Currently, volumetric quality control happens sample-based and offline. The lack of in-line solutions causes batches of products to be taken out of the production process as a quality precaution, and as such a significant waste cost occurs in many sectors. To overcome challenges related to process control and false rejects (for which off-line checks are often applied today) iXCon has developed a breakthrough in non-destructive in-line detection of product defects. The solution that was developed for high-throughput, industrial quality control allows for fast 3D volumetric evaluation of each product on the conveyor belt by means of X-ray imaging. The smart combination of flexible hardware and intelligent software has resulted in three successful use cases and a step-up technology for implementation in sectors such as: agro-food, product manufacturing, process monitoring, 3D printed materials etc. While demonstrated with attenuation-based X-ray tomography setups, the technology may in the future also be integrated together with other imaging solutions such as phase-shift X-ray, multispectral, THz…
Thanks to the ability of verifying the internal structure and quality of flower bulbs, the efficiency of automated plating can be drastically increased, e.g. by eliminating dried-out bulbs and by planting the good seeds with the correct side upward.
Fast 3D volume inspection of whole fruits (pears in this use case) supports the automated sorting after harvesting, leading to more homogeneous batches ánd less waste.
For mass production of medical devices, the technology developed in the iXCon project has proven its capabilities to be used as fast and qualitative inline inspection system. The technology can now be further developed to be added to the various visual-camera inspection techniques already in place.
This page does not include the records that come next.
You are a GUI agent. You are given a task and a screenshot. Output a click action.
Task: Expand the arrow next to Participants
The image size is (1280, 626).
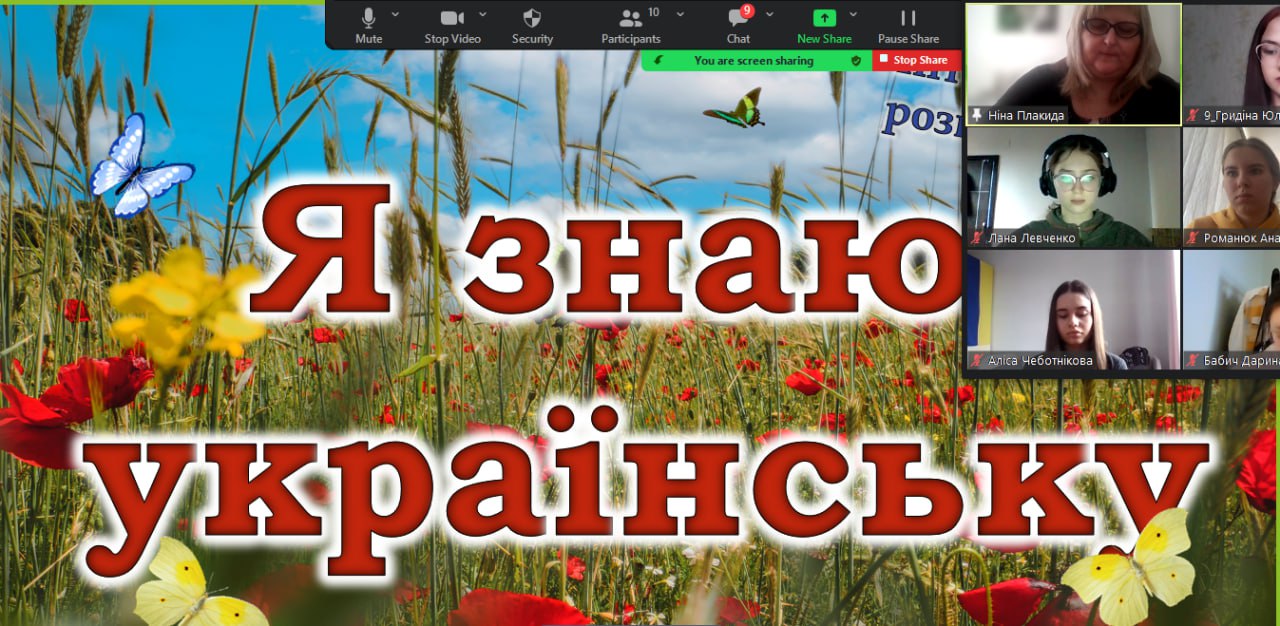(x=680, y=15)
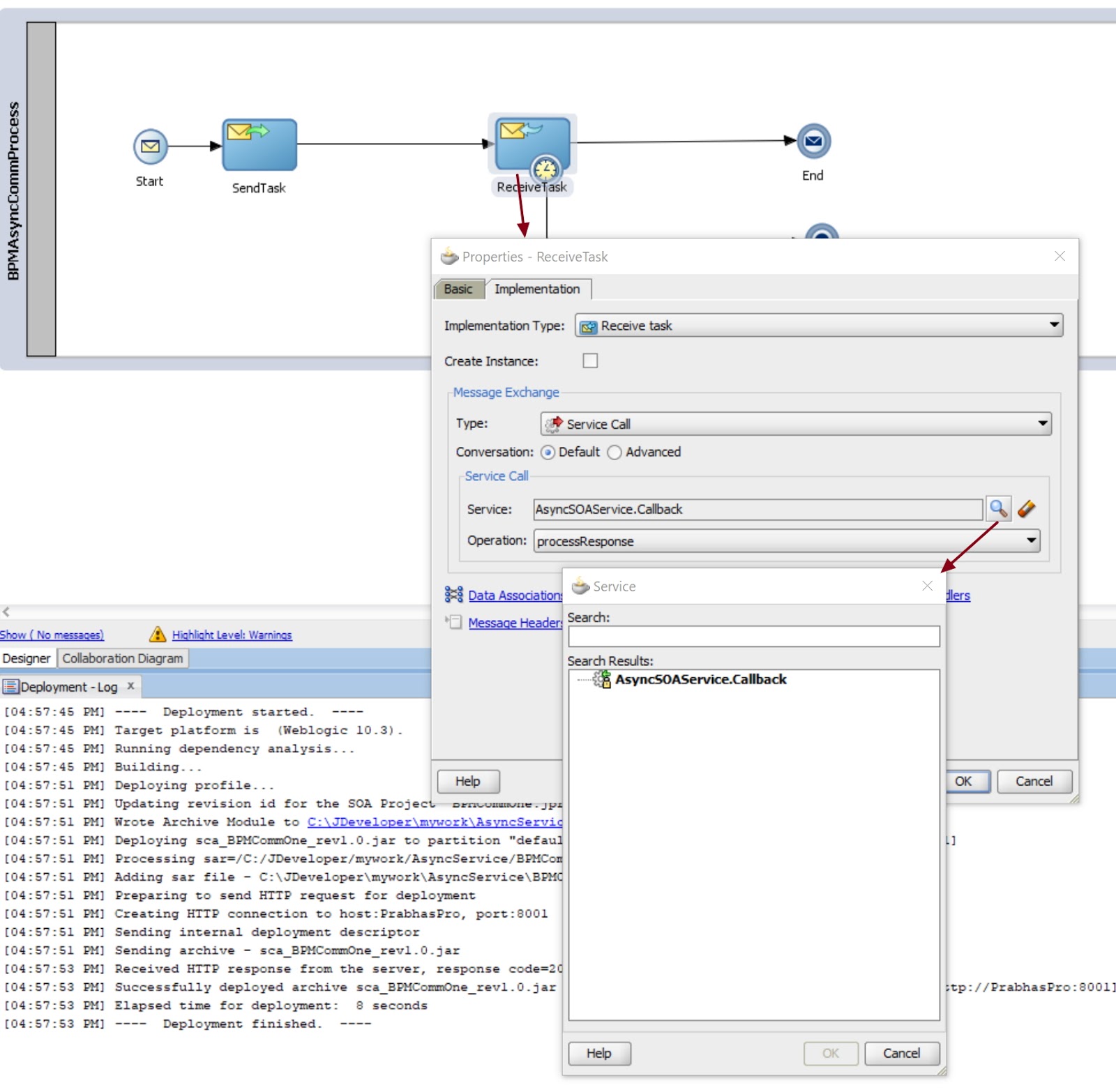This screenshot has height=1092, width=1116.
Task: Select AsyncSOAService.Callback in search results
Action: pyautogui.click(x=700, y=679)
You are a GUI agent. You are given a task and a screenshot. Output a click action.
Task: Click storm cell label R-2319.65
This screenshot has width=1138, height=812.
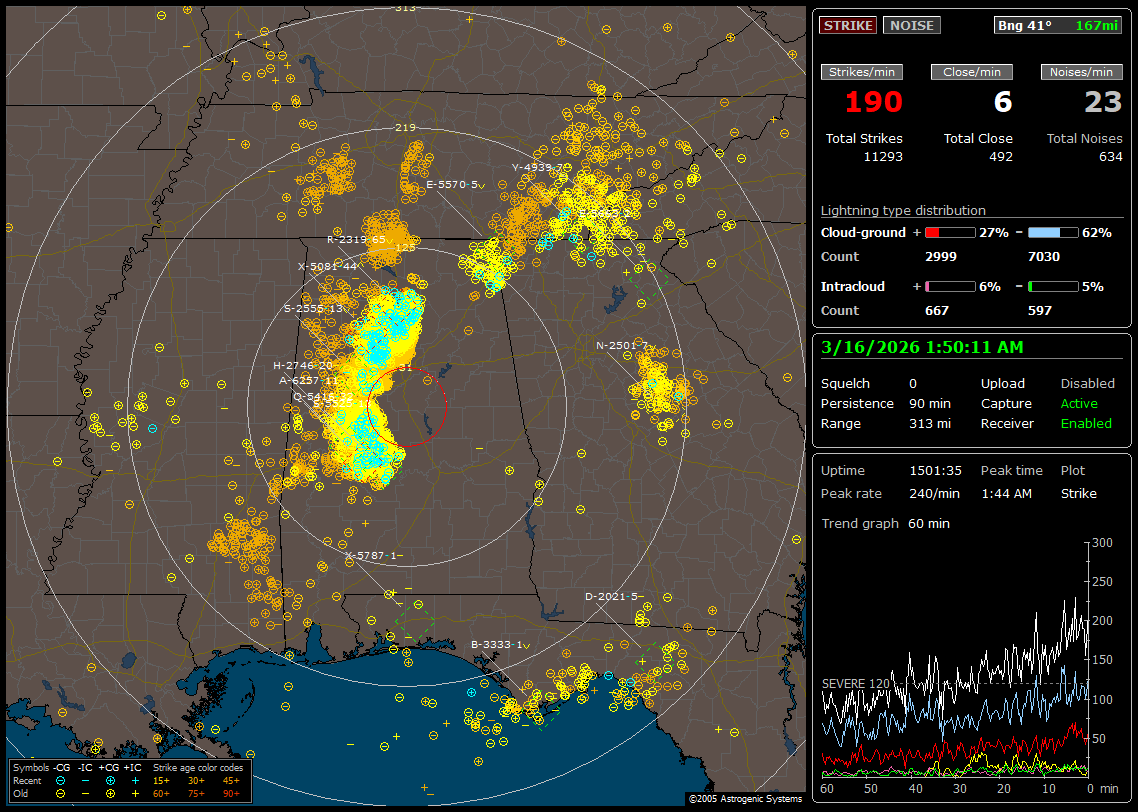pos(356,240)
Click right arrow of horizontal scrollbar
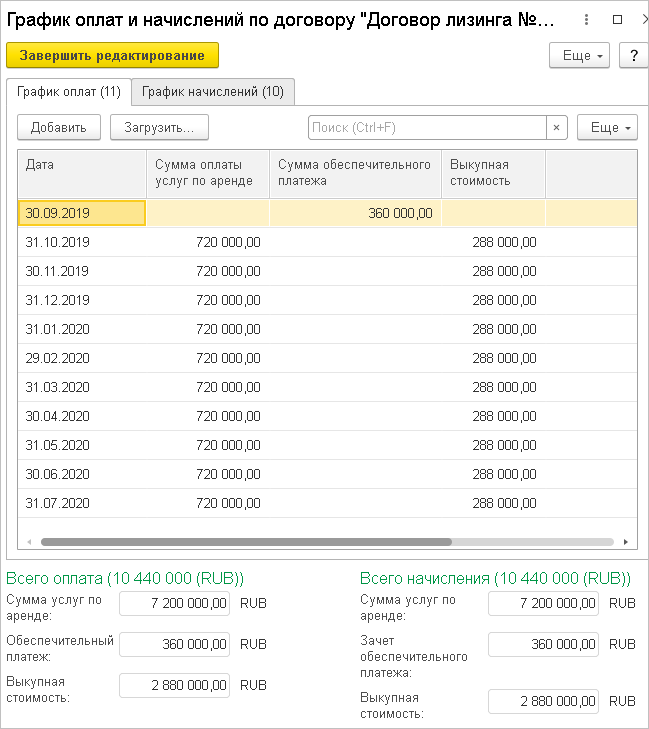Viewport: 649px width, 729px height. 626,542

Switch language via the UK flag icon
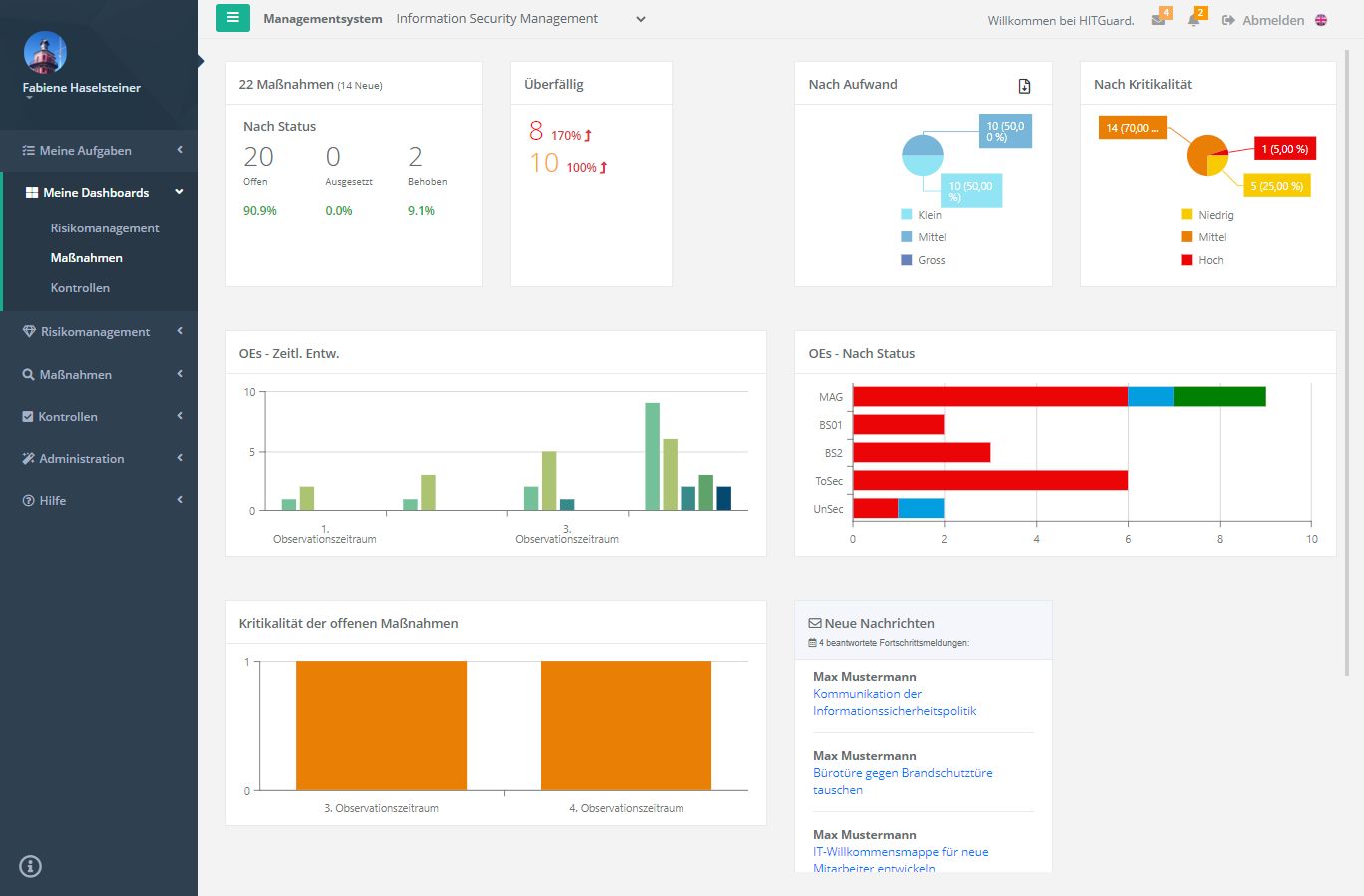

A flexible hardware platform speeds up industrial implementation: A dedicated hardware setup has been built which allows three degrees of freedom in the individual movement of source, detector and sample/stage. This is particularly useful in an R&D context or to test a myriad of configurations in the development of a dedicated industrial setup.
Self-learning software decreases ramp-up time: By feeding the software with existing knowledge of the inspected product (material properties, CAD information…), it can self-learn in an automated way and thereby decrease the time that is needed to set-up and validate the detection system for a given industrial application.
Image reconstruction with minimal amount of data allows for realtime in-line monitoring: Thanks to the smart interaction between hardware and software, the technology developed within iXCon allows to reduce the usual amount of up to 1500 scans needed for quality inspection with offline monitoring to only 50 scans or less. This efficiency gain now also allows for realtime in-line monitoring of products passing by on a conveyor belt.